[Saved data entries]
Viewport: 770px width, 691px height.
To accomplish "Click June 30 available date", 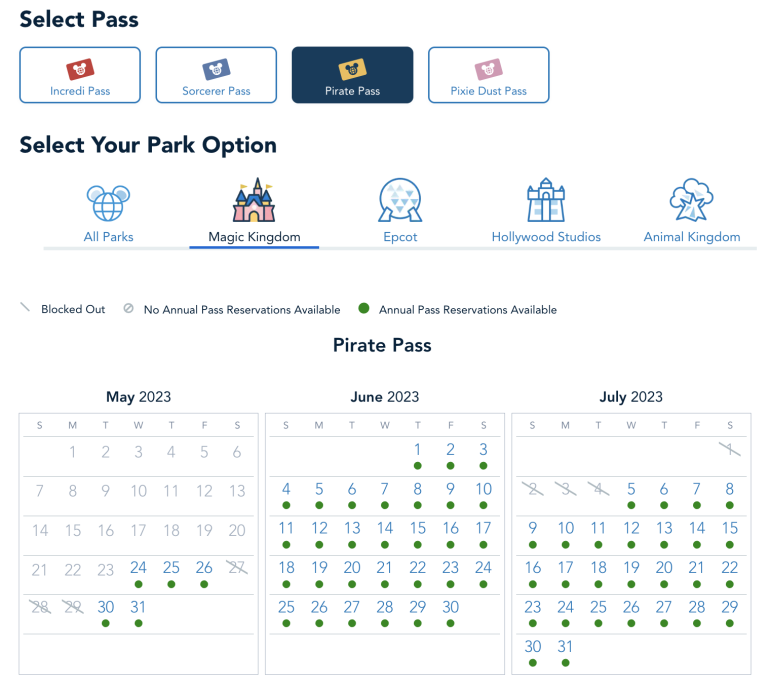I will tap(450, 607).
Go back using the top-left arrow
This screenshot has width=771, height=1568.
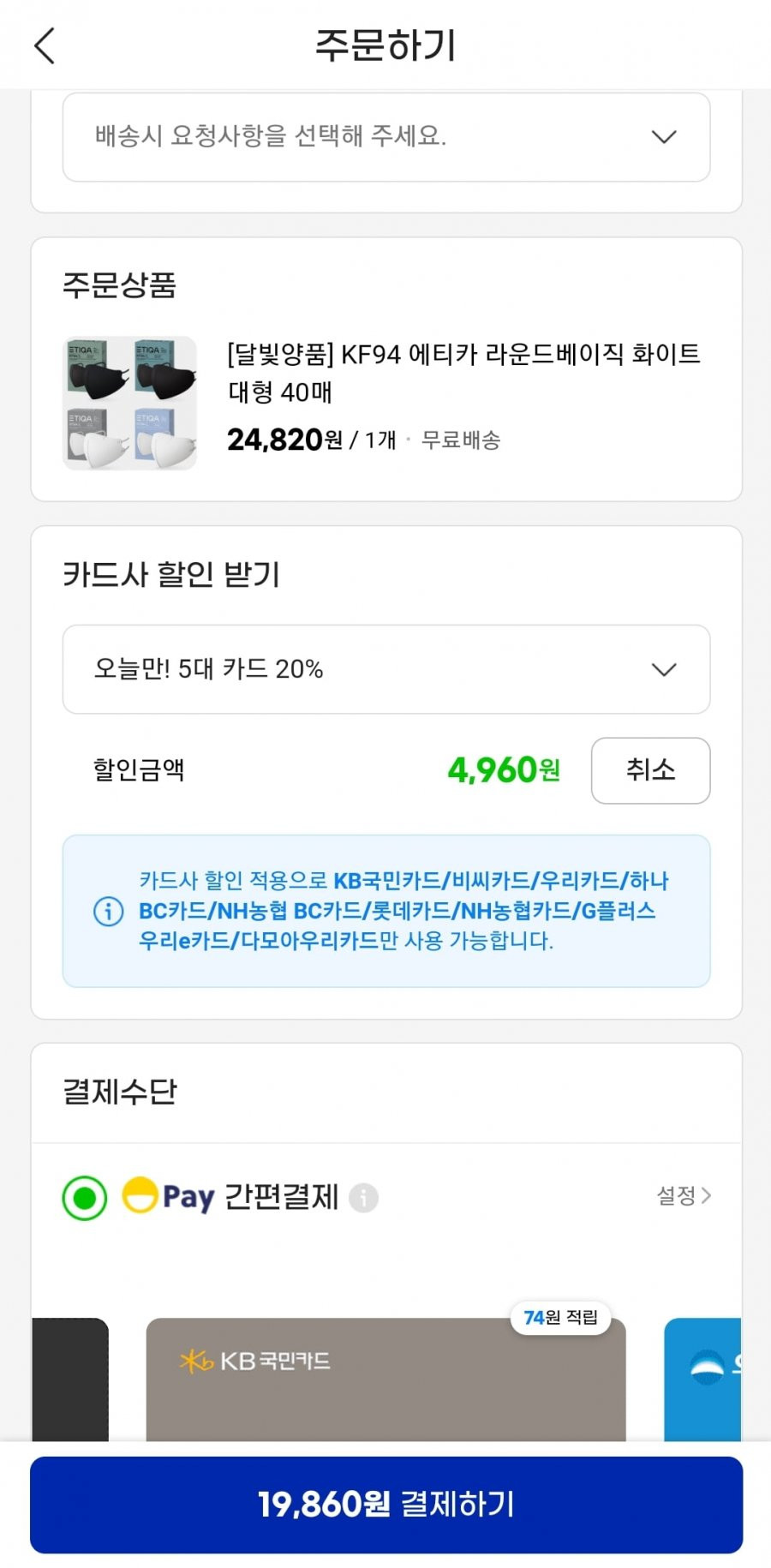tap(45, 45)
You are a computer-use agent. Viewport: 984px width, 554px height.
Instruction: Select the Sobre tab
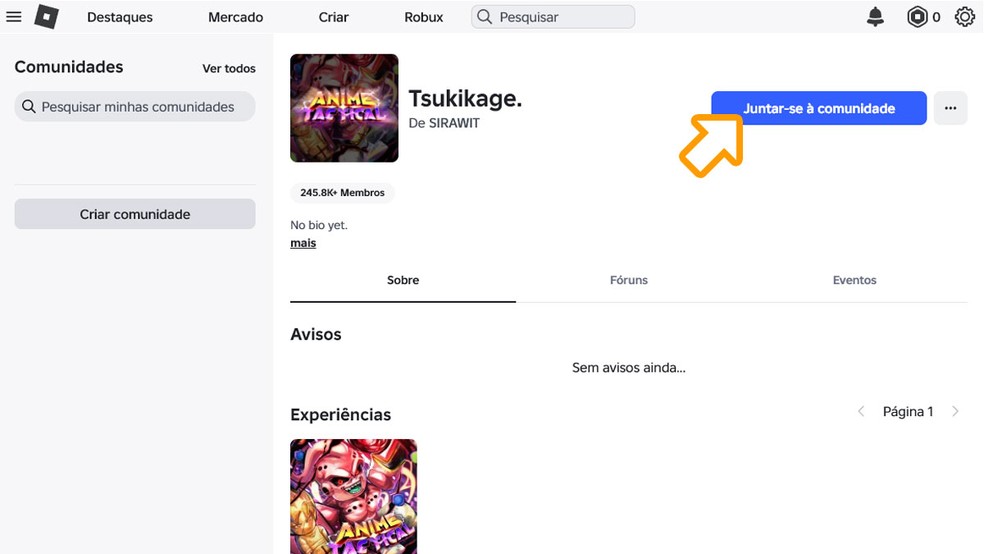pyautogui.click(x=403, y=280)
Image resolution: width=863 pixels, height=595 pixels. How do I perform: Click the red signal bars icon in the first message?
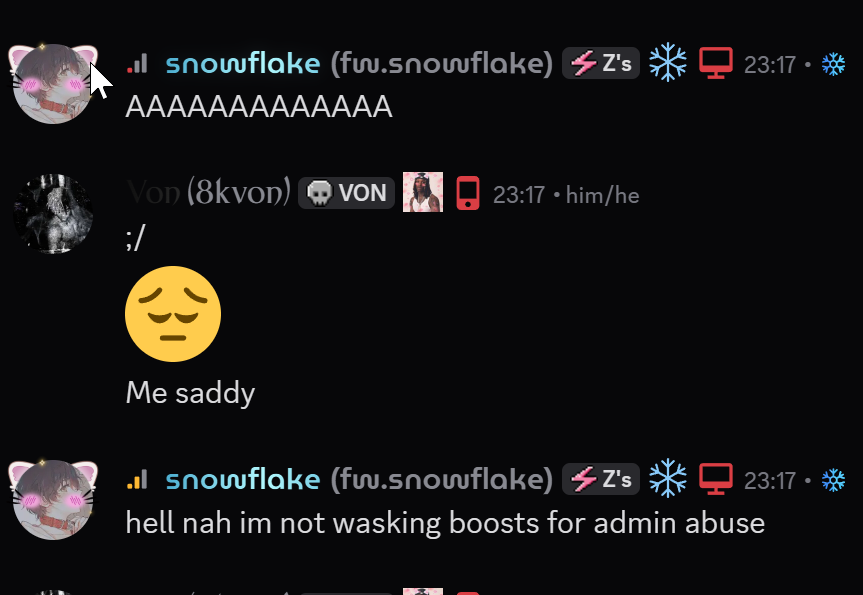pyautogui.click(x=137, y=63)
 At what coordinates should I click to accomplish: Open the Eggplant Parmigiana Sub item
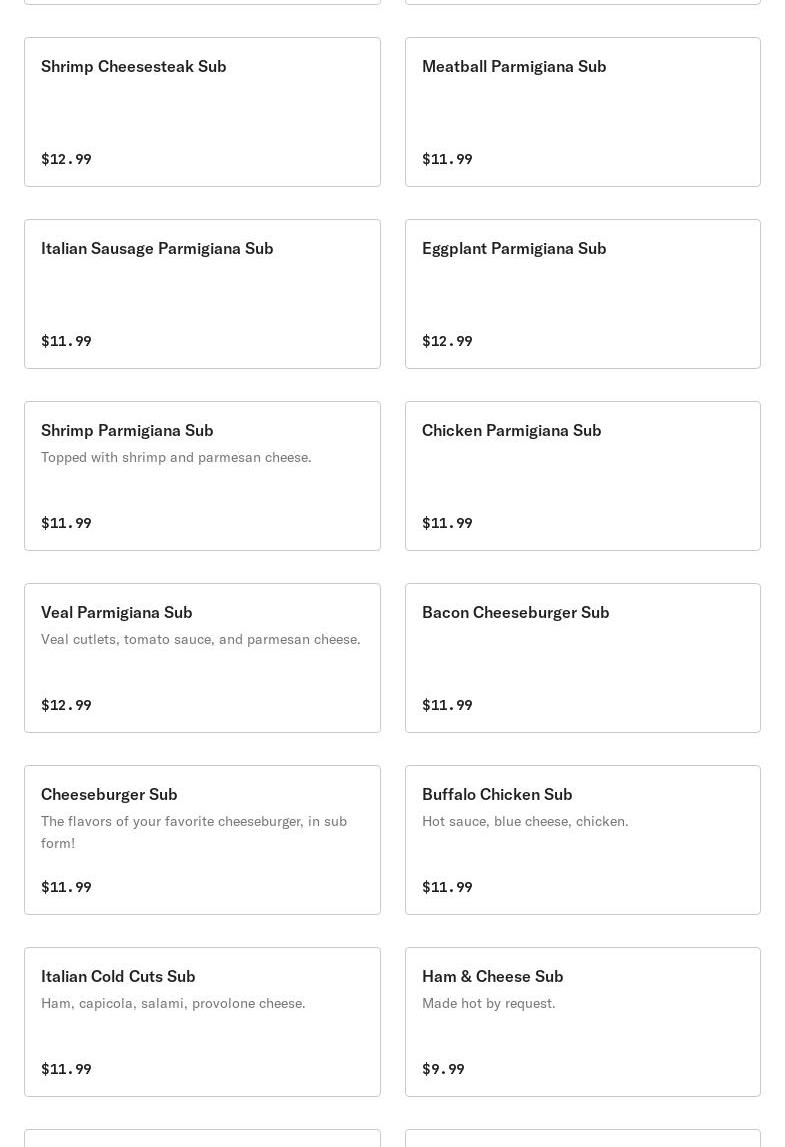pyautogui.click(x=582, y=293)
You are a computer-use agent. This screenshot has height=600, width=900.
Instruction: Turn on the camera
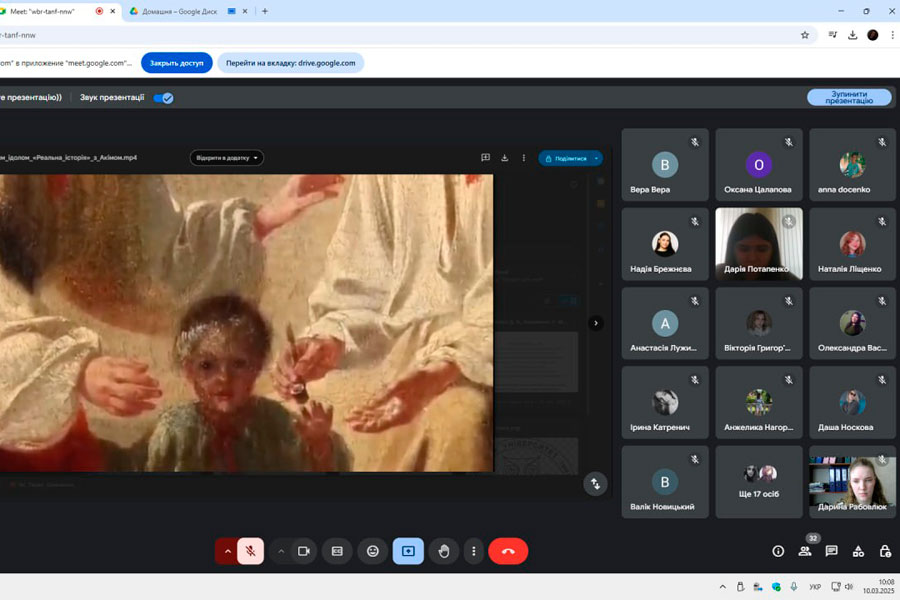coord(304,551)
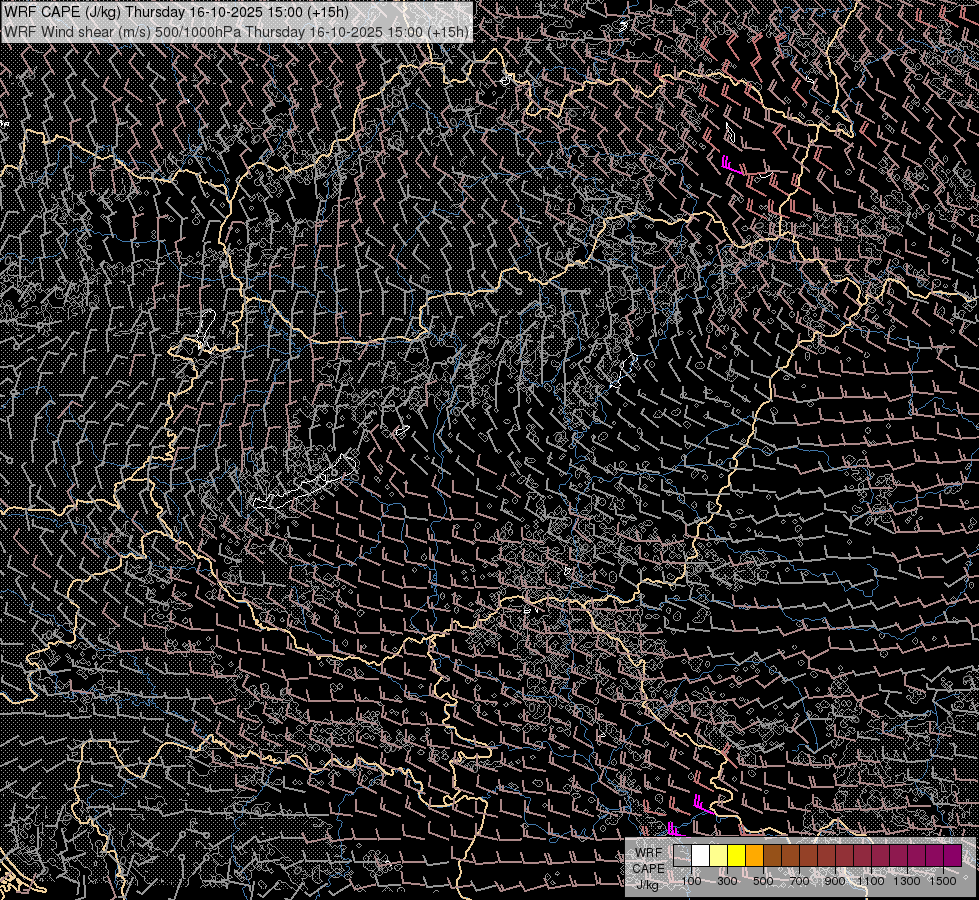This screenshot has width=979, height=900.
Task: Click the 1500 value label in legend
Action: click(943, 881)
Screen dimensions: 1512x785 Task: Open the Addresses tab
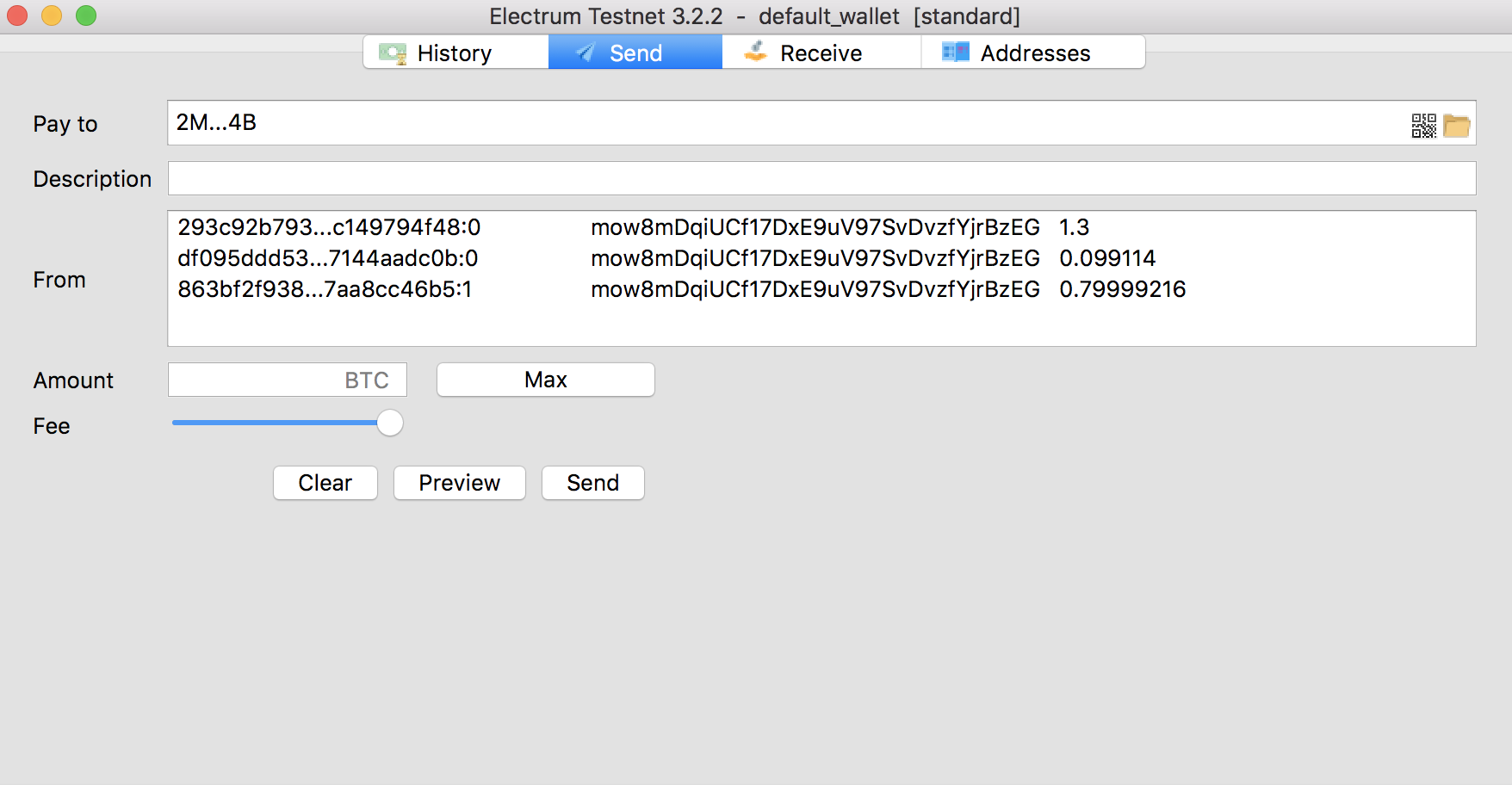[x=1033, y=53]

* Your objective: Reproduce the lines from the one holding "At what coordinates" through the end of the entries above exactly, keeping both ends and dropping every picture.

* Written solution:
 At what coordinates should I click to accomplish: Open the Eggplant Parmigiana Sub item
pyautogui.click(x=582, y=293)
You are a computer-use agent. This screenshot has height=600, width=900.
Instruction: Turn on the camera
coord(304,551)
This screenshot has width=979, height=900.
Task: Click the 1500 value label in legend
Action: click(943, 881)
Screen dimensions: 1512x785 Task: Open the Addresses tab
[x=1033, y=53]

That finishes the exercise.